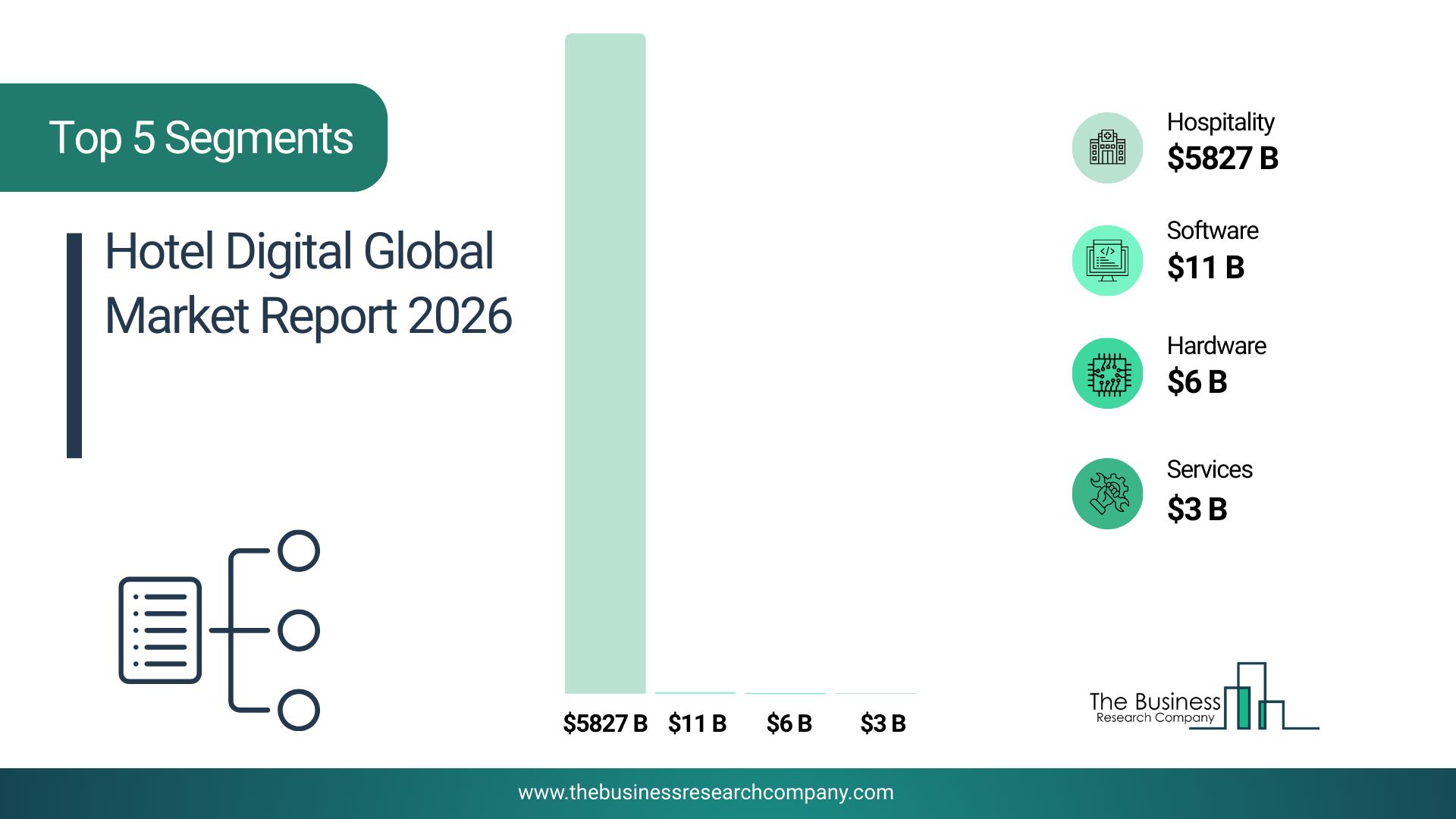The height and width of the screenshot is (819, 1456).
Task: Select the $3 B bar axis label
Action: 883,723
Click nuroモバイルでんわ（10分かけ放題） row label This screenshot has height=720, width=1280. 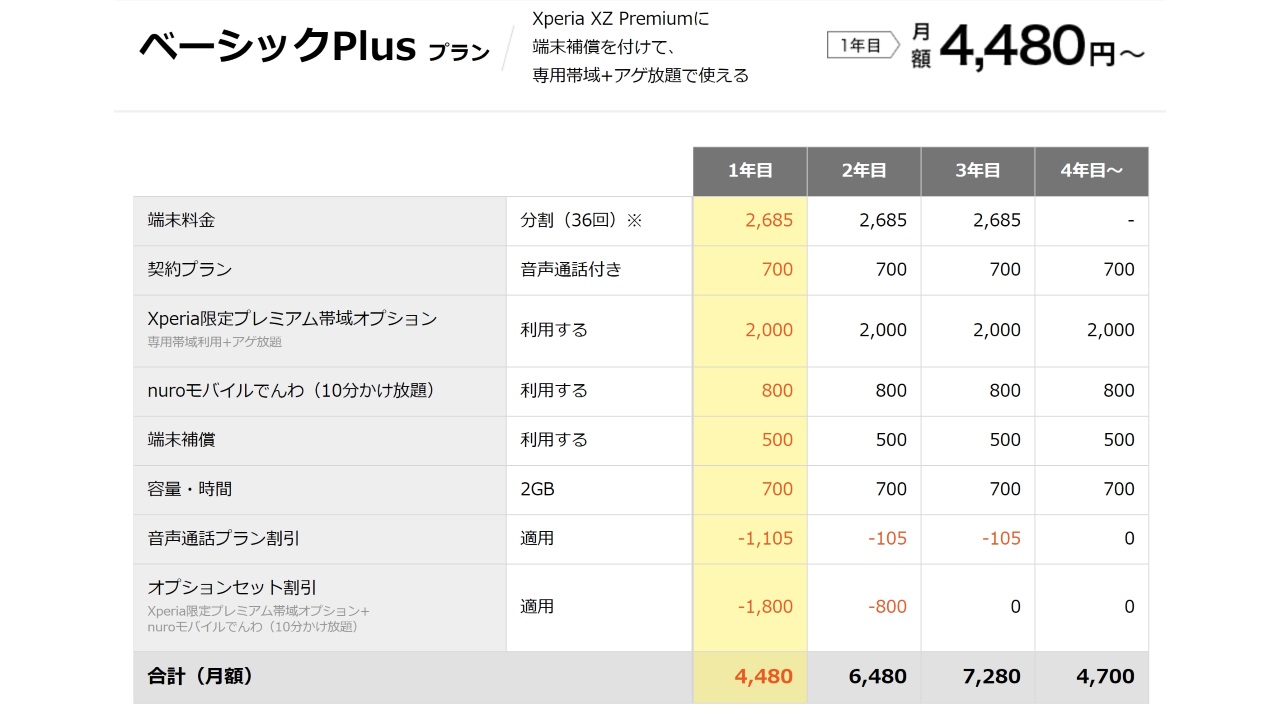pyautogui.click(x=291, y=390)
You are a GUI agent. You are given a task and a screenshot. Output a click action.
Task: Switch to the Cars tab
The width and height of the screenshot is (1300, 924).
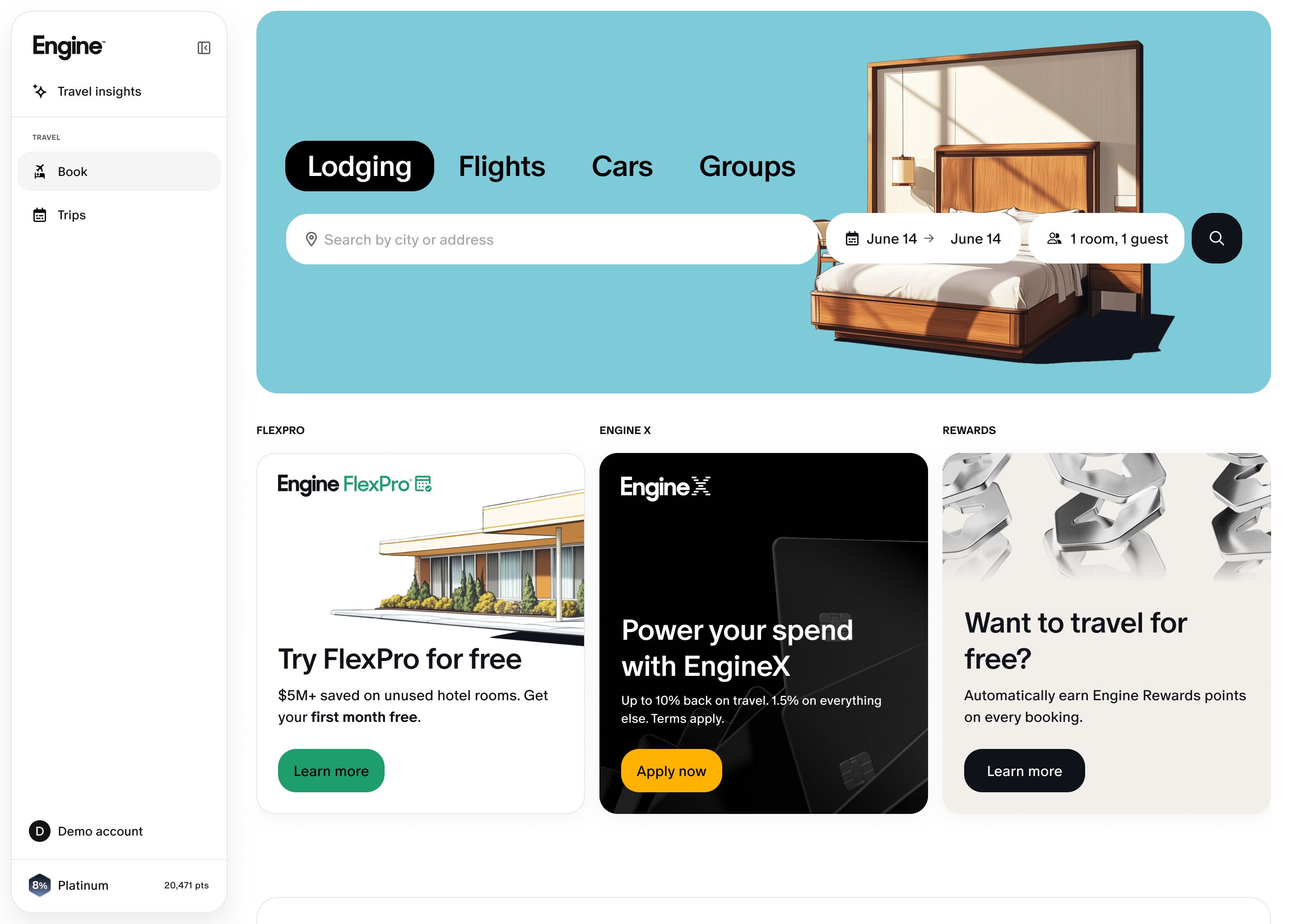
────
=== Exercise objective ===
Print everything from the line containing "You are a GUI" down to the end of the records, word for word. Leave the pictures out of your answer.

=== Solution for this exercise ===
You are a GUI agent. You are given a task and a screenshot. Output a click action.
Task: Switch to the Cars tab
The width and height of the screenshot is (1300, 924).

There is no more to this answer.